Force est de constater que les échos qui remontent du terrain sont très divers et parfois même contradictoires, du plus positif au plus négatif.

Réalités contrastées pour les profs

Partout, et y compris du côté des enseignants, on souligne que la rentrée a toujours été floue pour de nombreux profs de religion et de morale puisque les élèves peuvent signaler leur choix voire changer d’avis pendant le mois de septembre –le nouveau cours aurait parfois accentué ce flou sans le créer.

Le collectif CORME va plus loin. Pour lui, et selon les témoignages recueillis sur sa page Facebook, c’est bien le chaos qui est au rendez-vous : difficultés pour de nombreux profs -y compris nommés- de compléter leur horaire, retard dans les désignations, impossibilité de suivre la formation obligatoire pour continuer à donner ce cours à l'avenir, classes surchargées, manque de professeurs dans certaines écoles, etc. Mais quelle est l’ampleur des difficultés relevées ? Est-ce ponctuel ou généralisé ? Ce qui est sûr, c’est que se retrouver avec une seule heure assurée au lieu de deux complique forcément la donne. Nos coups de sonde auprès de professeurs, y compris parmi ceux n’appartenant pas au collectif, montrent ceci dit des réalités et des vécus très contrastés. Du côté de la CGSP, on relève peu de signalements remontant du terrain, à l’exception de difficultés pour les profs nommés, habituellement préservés de l’incertitude que connaissent leurs collègues temporaires à la rentrée. C’est surtout le réseau organisé par la Fédération Wallonie-Bruxelles qui connaitrait des ratés.

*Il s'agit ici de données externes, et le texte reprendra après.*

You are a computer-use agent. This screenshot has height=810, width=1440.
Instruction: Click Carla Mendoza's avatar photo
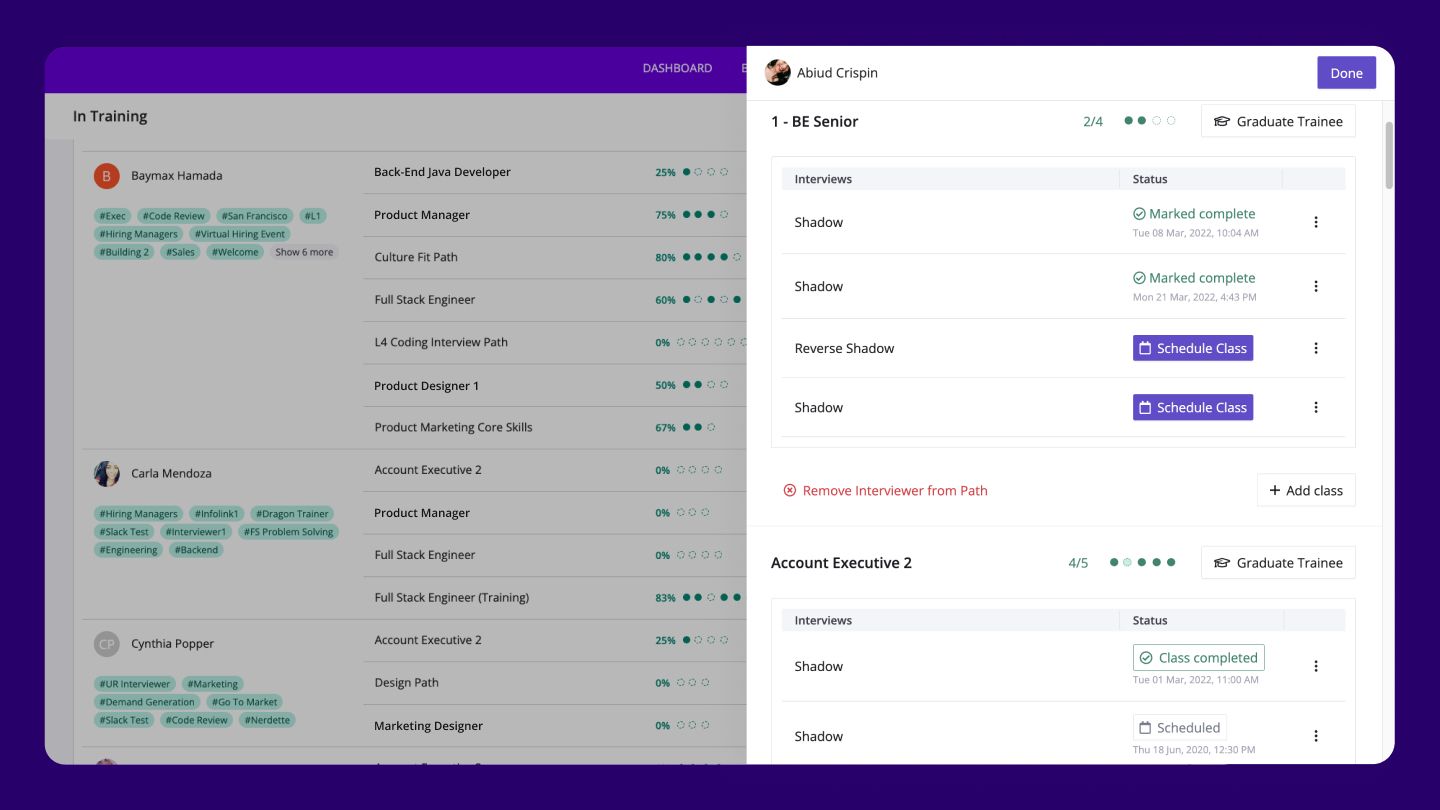[x=107, y=474]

Organisation variable pour les pouvoirs organisateurs

Du côté des différents pouvoirs organisateurs de l’enseignement officiel (l’enseignement libre n’étant pas concerné par ce nouveau cours obligatoire), on reconnait parfois des difficultés inhabituelles dans la désignation des profs, liées en particulier à l’arrivée tardive des instructions -assez techniques-. Certains pouvoirs organisateurs communaux estiment avoir malgré tout bien anticipé et donc avoir pu organiser la rentrée sereinement –à ce niveau des enseignements auraient été tirés de l’expérience des primaires l’année passée.

Du côté du pouvoir organisateur de la Fédération Wallonie-Bruxelles, on reconnait des retards dans les désignations tout en assurant que tout est en train de rentrer dans l’ordre. Les informations sont complètes et claires nous assure-t-on, en dépit de témoignages négatifs sur le terrain. Il semble à tout le moins que le bât blesse au niveau de la communication à propos de certains aspects concrets de l’application de la réforme. Il faudra aussi vérifier dans quelle mesure les profs ont la possibilité concrète de suivre les cours qui leur sont imposés pour être reconnus à l’avenir : les écoles ne sont pas obligées de les libérer deux heures comme cela leur est suggéré et les établissements d’enseignement supérieur ne sont pas tous en mesure de proposer des horaires de cours compatibles avec une vie professionnelle.